- Directive: Format everything in the data from the line containing "Decrease quantity with minus button" down to the end as a numbered list, skipping blank lines and omitting the pictures.

- Data records:

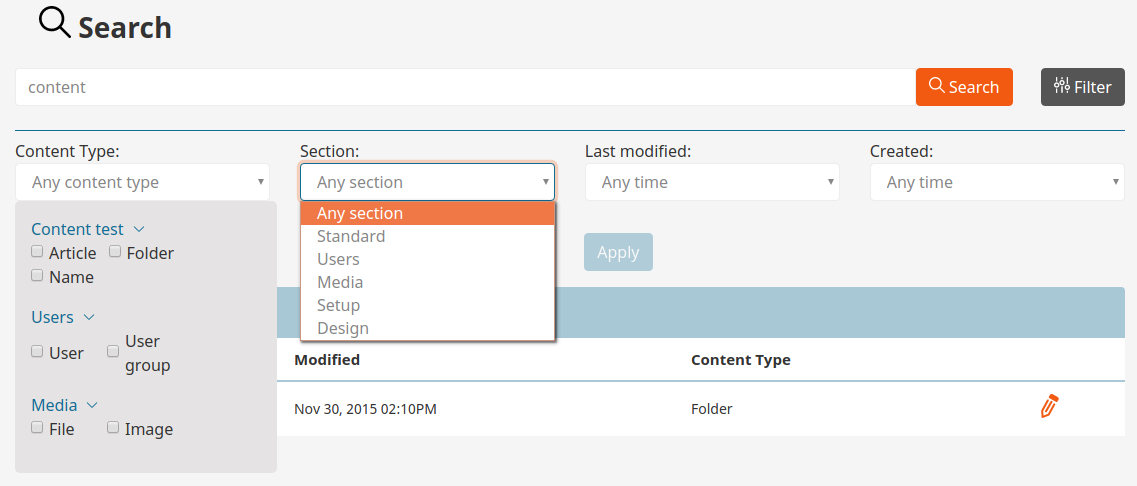Collapse the Media group in filter panel

pyautogui.click(x=92, y=405)
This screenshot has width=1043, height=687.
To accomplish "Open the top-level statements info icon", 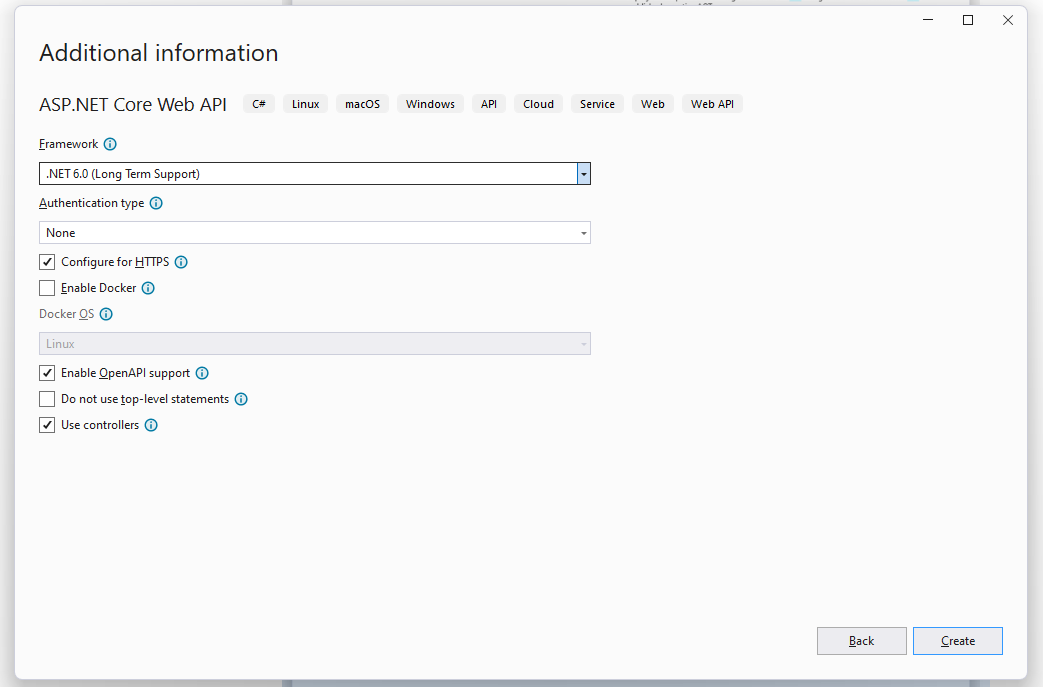I will click(240, 398).
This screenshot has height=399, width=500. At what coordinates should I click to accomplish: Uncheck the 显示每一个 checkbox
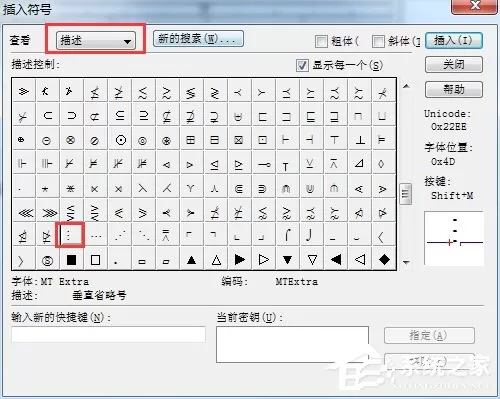click(302, 65)
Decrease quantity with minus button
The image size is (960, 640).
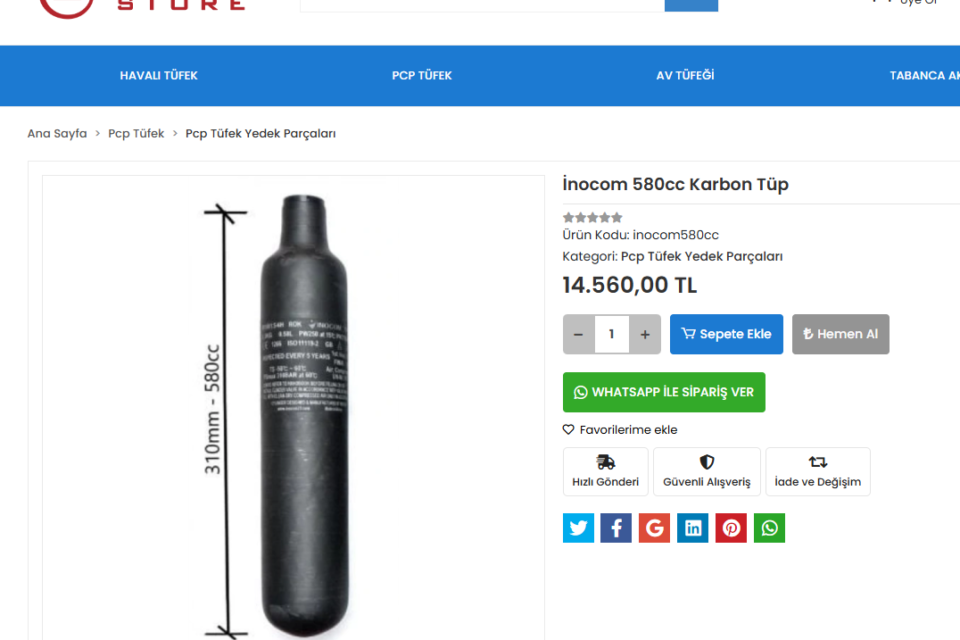coord(578,334)
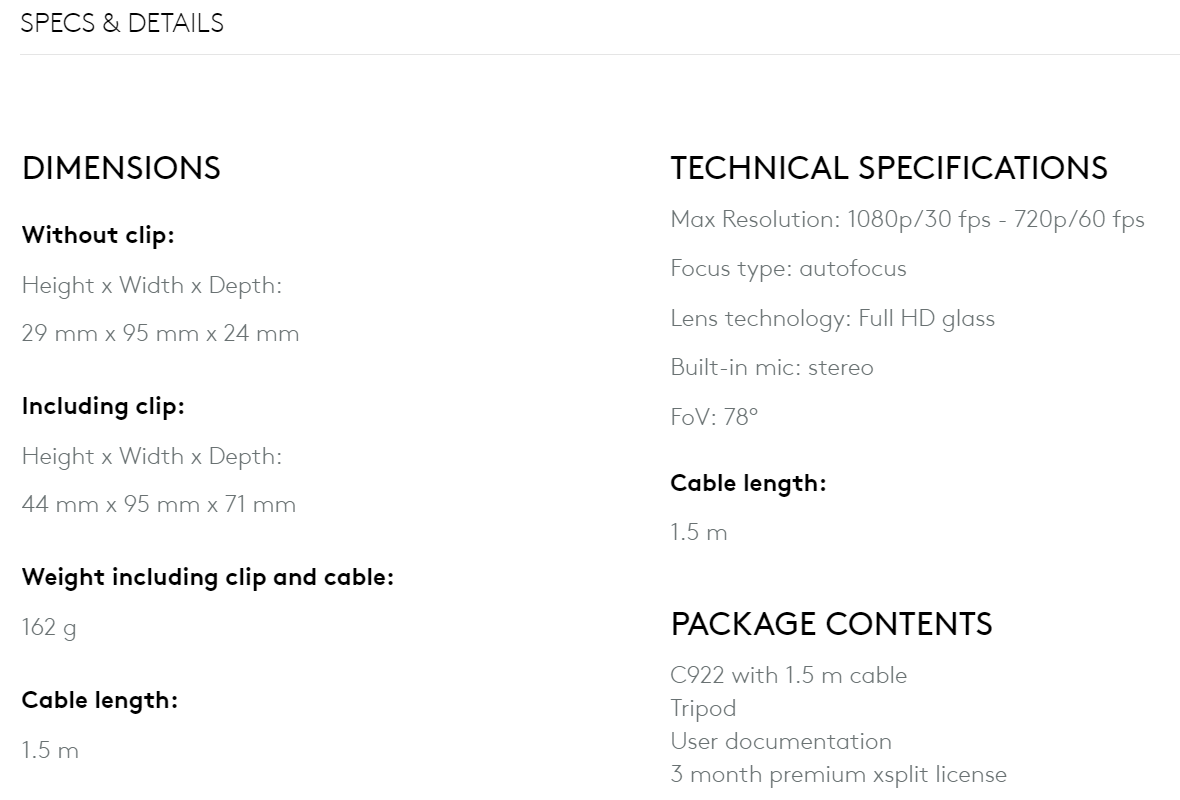
Task: Select the 162 g weight value
Action: coord(49,628)
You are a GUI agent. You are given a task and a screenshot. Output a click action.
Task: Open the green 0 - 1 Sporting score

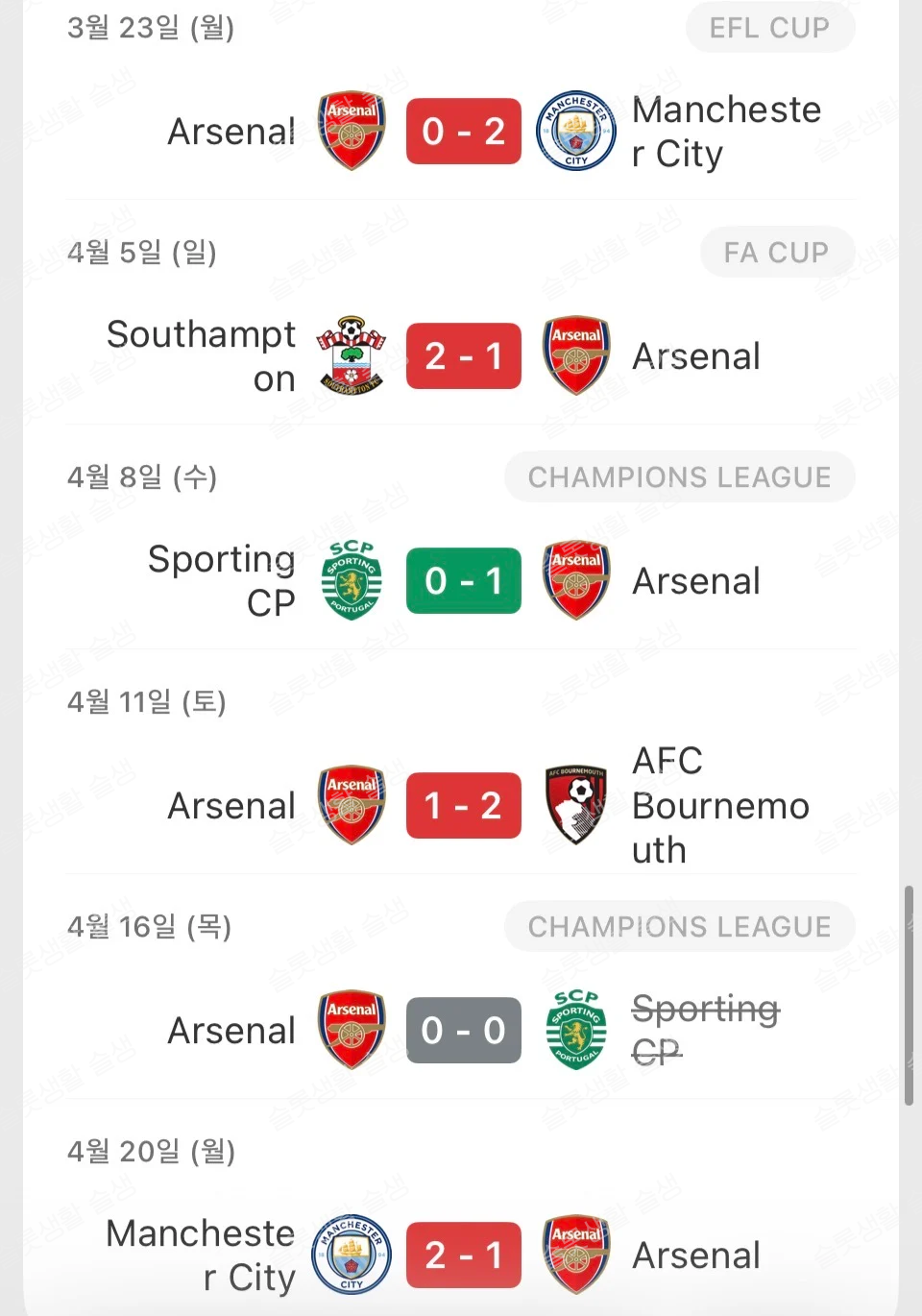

- Answer to this exercise:
1. Decrease quantity with minus button
2. The image size is (960, 640).
3. coord(578,334)
4. Task: Select the 162 g weight value
5. Action: coord(49,628)
6. You are a GUI agent. You are given a task and a screenshot. Output a click action.
7. Task: Open the green 0 - 1 Sporting score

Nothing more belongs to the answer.